だいたい マスクなどは衛生用品というくくりで除菌スプレーとかウエットティッシュとかそういうものと同じあたりに置いてある。

もう いろんなコンビニに行きつけているとそういうのは感覚的にわかるようになる。

それで 衛生用品がおいてあるあたりに目星をつけて その棚をめがけていくと 棚の下の方に置いてある除菌スプレーやらそういうものを5歳くらいの女の子が一生懸命見ていて その斜め後ろにお母さんが立っていた。

僕はせっかく商品を夢中になって見ている女の子を驚かせてはいけないと思って お母さんの前をそっとかすめ通るように横切って お母さんと斜めに並ぶ形でやはり女の子の後ろからそのあたりにマスクがないか探した。

すると しゃがみこんで棚の下の方の商品を見ていた女の子は お気に入りの商品を見つけたらしく 目の前にあった 商品をちらっと指さして それから 思い切り僕の脚にしがみついた。

もう 女の子はお気に入りの商品を見つけて 夢中で僕の脚をお母さんの脚と勘違いしてしがみついたことは 状況から判断して明らかだった。

女の子は 僕の脚にしがみついて 上を見上げると そこにあったのはお母さんの顔ではなかったので とっさに 僕の脚から離れ 本当のお母さんの足元に 恥ずかしそうに そして とてもショックを受けた様子で うずくまってしまった。

お母さんの脚と思って 全幅の信頼を寄せて 夢中でしがみついた脚が お母さんの脚ではなかった とんだ間違いをしてしまった、その時の子供のショック 恥ずかしさは どんなものだろう。

自分が子供のころ 5歳くらいだったころのことを振り返って想像すると そのショックの程度は容易に推し量ることができる。

夢中になって商品を見ていて お気に入りを見つけたうれしさで 全力で脚にしがみつく そして 間違いと分かると ショックを隠すこともなく うずくまってしまう。
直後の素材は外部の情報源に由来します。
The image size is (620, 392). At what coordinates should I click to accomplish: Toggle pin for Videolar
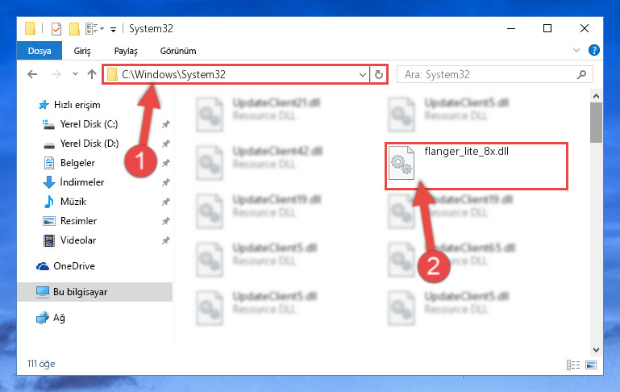coord(165,240)
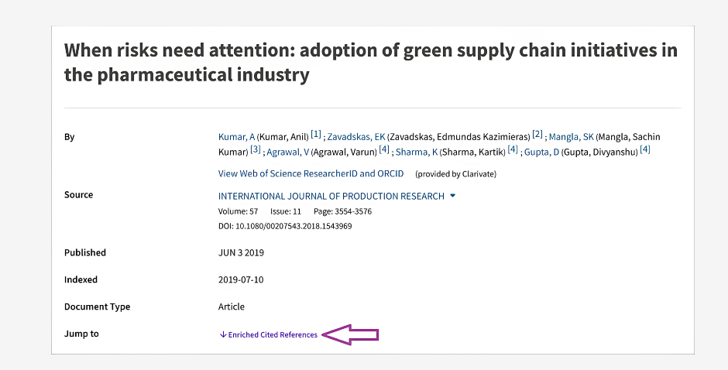Screen dimensions: 728x370
Task: Open author link Mangla, SK
Action: [571, 137]
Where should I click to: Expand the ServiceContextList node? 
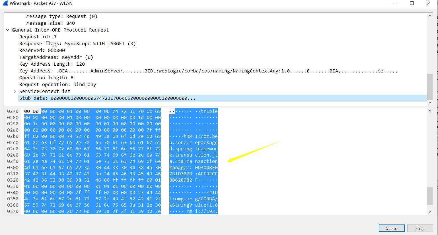pos(15,91)
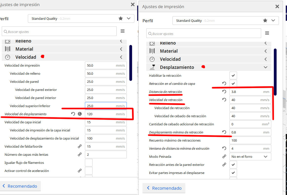This screenshot has height=195, width=287.
Task: Click link icon next to Modo Peinada
Action: pyautogui.click(x=224, y=157)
本当に聖書に「子供に見習いなさい」と書いてある通りだなと思って僕は感動していた。
感動を隠すために 僕は照れ隠しに 笑った。

すると お母さんが 女の子に 「あんた 間違えるから おじさん 笑ってみえるやないの」と言った。

子供は 自分が勘違いしたショックで そのお母さんの言葉にはほとんど無反応だった。

僕は その時 なんとなく 女の子に その子の間違いを笑ったと思われるのはいやだなと思った。
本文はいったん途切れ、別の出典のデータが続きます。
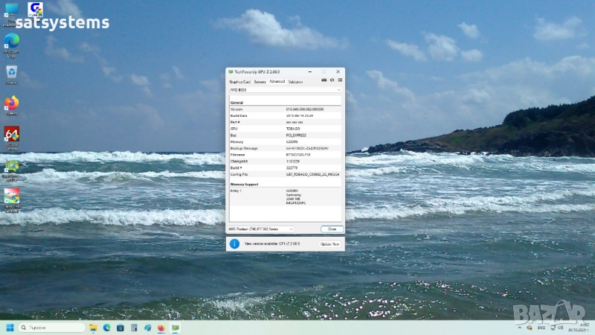
Task: Switch to the Sensors tab
Action: coord(260,81)
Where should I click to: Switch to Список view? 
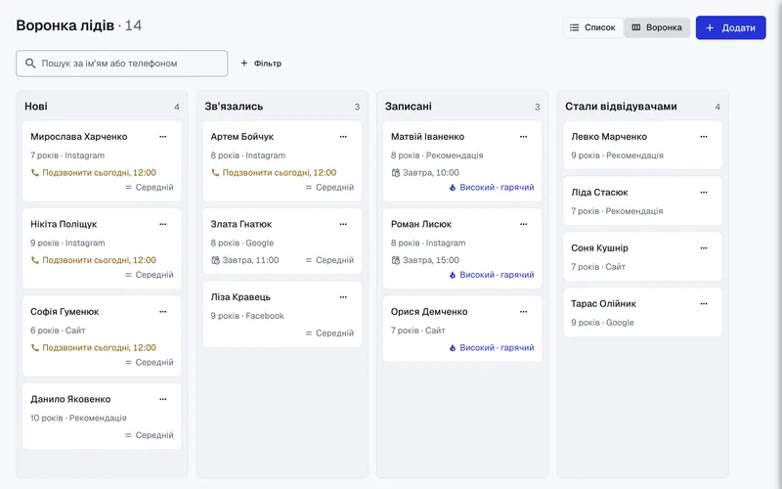point(593,27)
お母さんの脚と思って 僕の脚にしがみついた子に 間違いを笑われた という記憶を残したくないと思った。

それで 僕は ほんの一瞬ためらったけれど 女の子に 思い切り声のトーンを柔らかくして「間違えたんやね」と言った。

すると 女の子は 無反応だったけれど ちょっと安堵してくれたことはなんとなくわかった。
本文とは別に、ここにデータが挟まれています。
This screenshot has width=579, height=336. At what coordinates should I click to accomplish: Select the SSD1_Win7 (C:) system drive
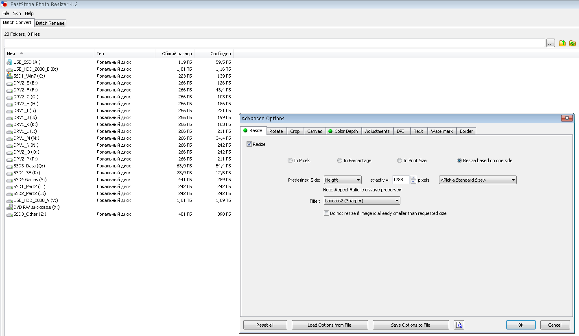[x=29, y=76]
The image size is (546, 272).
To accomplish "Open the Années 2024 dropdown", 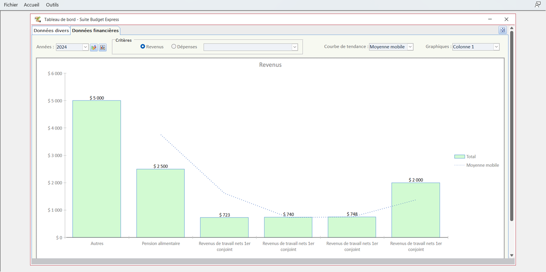I will (85, 47).
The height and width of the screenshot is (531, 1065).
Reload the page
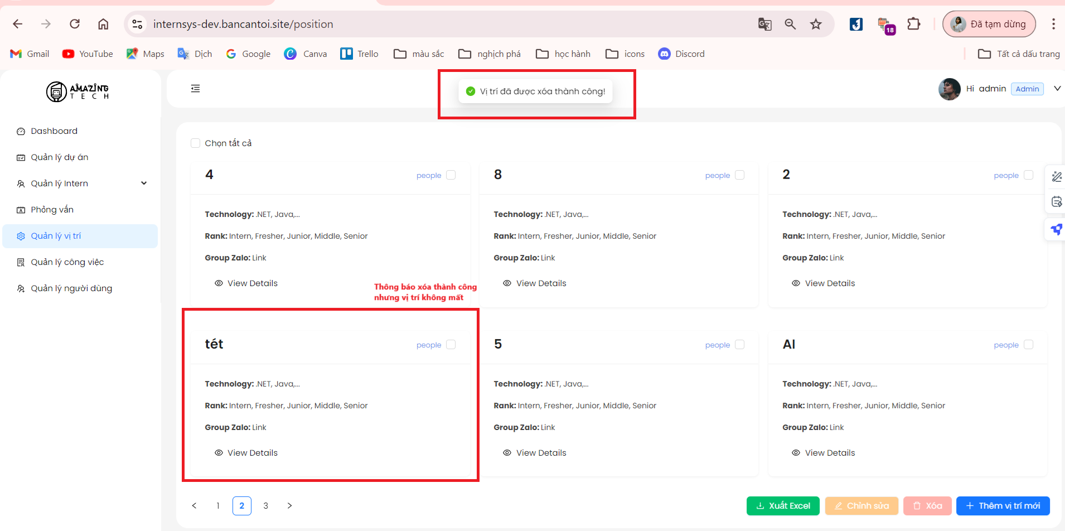click(x=75, y=24)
少なくとも 悪意で女の子に声をかけたわけではない ということは コンビニのお兄さんもわかってくれたみたいで そこで 飴とチロルチョコの勘定をするときに ニッっと笑ってくれた。

結局 マスクは 僕のお目当てのものが見つからなかったので 僕は 飴とチョコを買ったのだ。

ああ でも ほんの 一瞬の出来事だったけれど 僕が生きているかぎり 僕の記憶にのこるほど感動的な出来事だったなと思う。

それは ともかく いちにち いちにち 無事に過ごせますように、それを第一に願っていきたい。